**DOCUMENT SECTION**
+ + + + + + +

6 of 931 comments (clear)

  1. Re:Easy solutions by AchiIIe · · Score: 5, Interesting

    Also here's the original posting
    > http://www.guildwarsguru.com/forum/showthread.php?t=10351058
    The original poster says this is High School.

    --
    Nature journal lied in Britannica vs Wikipedia Ask to retrac
  2. IANAL, but... by DaHat · · Score: 5, Interesting

    ... back in my undergrad days I had an issue with a professor who tried to pull his own stunts, even trying to call me out (while claiming to not know who he was calling out) publically in class. After a conversation with couple of lawyers and a few folks at the university after making a complaint of harassment (me being a white male who at the time was in his early 20's) and which at one point resulting in the university president calling me on my cell personally, it was decided that given the professors work was a paid for by the university, they had effectively no rights to it... so my copious note taking, and eventual whole scale recording of classes what perfectly legitimate and up to the university... and not the individual professor who was being paid to perform for the classes behalf.

+ + + + + + +

**SET EXERCISE 1**
Copy, word for word, the part of the listing that opens with the line containing "Cambio de Divisas (354, 1253)" and closes with the line containing "Zufällig terroristisch (123, 1908)".

+ + + + + + +

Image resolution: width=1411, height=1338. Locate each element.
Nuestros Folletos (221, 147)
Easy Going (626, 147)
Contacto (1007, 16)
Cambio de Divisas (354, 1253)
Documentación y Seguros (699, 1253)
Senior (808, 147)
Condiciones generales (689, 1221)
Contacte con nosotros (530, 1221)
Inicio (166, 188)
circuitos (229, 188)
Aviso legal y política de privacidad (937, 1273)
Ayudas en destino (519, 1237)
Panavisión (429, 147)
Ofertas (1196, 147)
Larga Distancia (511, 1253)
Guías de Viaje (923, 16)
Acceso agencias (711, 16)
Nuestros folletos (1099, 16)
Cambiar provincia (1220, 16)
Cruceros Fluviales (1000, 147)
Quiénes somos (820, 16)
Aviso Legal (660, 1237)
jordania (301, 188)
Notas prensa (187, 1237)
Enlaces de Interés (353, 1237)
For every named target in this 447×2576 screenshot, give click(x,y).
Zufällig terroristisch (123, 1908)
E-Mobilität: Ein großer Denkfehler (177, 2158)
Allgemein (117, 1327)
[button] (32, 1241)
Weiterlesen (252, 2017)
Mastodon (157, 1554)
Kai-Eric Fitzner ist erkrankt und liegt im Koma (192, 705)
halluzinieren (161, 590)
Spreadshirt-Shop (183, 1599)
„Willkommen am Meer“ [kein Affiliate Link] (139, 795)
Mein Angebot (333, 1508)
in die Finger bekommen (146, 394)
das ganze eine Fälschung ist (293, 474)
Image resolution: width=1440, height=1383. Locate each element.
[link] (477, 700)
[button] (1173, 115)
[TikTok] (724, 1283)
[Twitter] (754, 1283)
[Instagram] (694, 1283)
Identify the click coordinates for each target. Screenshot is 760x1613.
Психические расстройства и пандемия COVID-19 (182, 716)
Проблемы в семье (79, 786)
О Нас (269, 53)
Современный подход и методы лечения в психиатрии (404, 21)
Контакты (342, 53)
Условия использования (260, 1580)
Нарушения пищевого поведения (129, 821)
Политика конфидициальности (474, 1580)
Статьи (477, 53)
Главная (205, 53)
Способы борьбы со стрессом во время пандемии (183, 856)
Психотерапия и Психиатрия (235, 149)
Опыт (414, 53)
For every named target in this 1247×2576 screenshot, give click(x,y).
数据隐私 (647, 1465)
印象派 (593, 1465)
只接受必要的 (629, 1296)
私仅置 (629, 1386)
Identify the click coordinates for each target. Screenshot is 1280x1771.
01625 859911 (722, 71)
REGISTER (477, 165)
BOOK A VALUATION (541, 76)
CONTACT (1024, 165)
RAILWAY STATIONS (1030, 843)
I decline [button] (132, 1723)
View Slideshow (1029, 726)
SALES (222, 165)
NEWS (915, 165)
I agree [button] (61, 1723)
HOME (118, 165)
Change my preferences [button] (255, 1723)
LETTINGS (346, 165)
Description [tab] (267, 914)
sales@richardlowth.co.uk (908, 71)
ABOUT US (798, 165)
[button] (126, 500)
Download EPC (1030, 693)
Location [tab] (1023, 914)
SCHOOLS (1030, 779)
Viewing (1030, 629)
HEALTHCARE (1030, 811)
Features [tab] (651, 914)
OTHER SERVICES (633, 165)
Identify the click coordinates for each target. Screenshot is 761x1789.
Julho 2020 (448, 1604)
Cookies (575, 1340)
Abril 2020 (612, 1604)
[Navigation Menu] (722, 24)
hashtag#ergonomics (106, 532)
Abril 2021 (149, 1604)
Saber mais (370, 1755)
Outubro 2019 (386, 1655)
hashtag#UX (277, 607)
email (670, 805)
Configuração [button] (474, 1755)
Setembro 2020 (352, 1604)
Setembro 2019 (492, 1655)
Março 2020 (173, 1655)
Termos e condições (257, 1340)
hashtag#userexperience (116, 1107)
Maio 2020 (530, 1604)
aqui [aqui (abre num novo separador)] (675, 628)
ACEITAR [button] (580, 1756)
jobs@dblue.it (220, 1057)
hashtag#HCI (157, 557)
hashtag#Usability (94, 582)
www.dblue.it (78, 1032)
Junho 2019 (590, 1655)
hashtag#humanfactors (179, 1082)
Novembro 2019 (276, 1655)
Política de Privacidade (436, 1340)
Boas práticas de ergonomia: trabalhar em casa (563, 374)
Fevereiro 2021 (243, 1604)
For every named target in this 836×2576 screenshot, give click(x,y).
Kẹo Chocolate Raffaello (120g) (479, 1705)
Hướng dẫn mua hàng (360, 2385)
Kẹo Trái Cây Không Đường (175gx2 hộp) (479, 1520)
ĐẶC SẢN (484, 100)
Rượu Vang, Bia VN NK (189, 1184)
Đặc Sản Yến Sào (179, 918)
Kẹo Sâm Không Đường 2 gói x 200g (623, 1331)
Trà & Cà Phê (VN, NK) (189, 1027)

+ + + + + + +

**SET EXERCISE 2**
In the comment thread, what level of schooling does the original poster say this is?

**EXERCISE RESPONSE 1**
Cambio de Divisas (354, 1253)
Documentación y Seguros (699, 1253)
Senior (808, 147)
Condiciones generales (689, 1221)
Contacte con nosotros (530, 1221)
Inicio (166, 188)
circuitos (229, 188)
Aviso legal y política de privacidad (937, 1273)
Ayudas en destino (519, 1237)
Panavisión (429, 147)
Ofertas (1196, 147)
Larga Distancia (511, 1253)
Guías de Viaje (923, 16)
Acceso agencias (711, 16)
Nuestros folletos (1099, 16)
Cambiar provincia (1220, 16)
Cruceros Fluviales (1000, 147)
Quiénes somos (820, 16)
Aviso Legal (660, 1237)
jordania (301, 188)
Notas prensa (187, 1237)
Enlaces de Interés (353, 1237)
For every named target in this 447×2576 screenshot, give click(x,y).
Zufällig terroristisch (123, 1908)

**EXERCISE RESPONSE 2**
High school.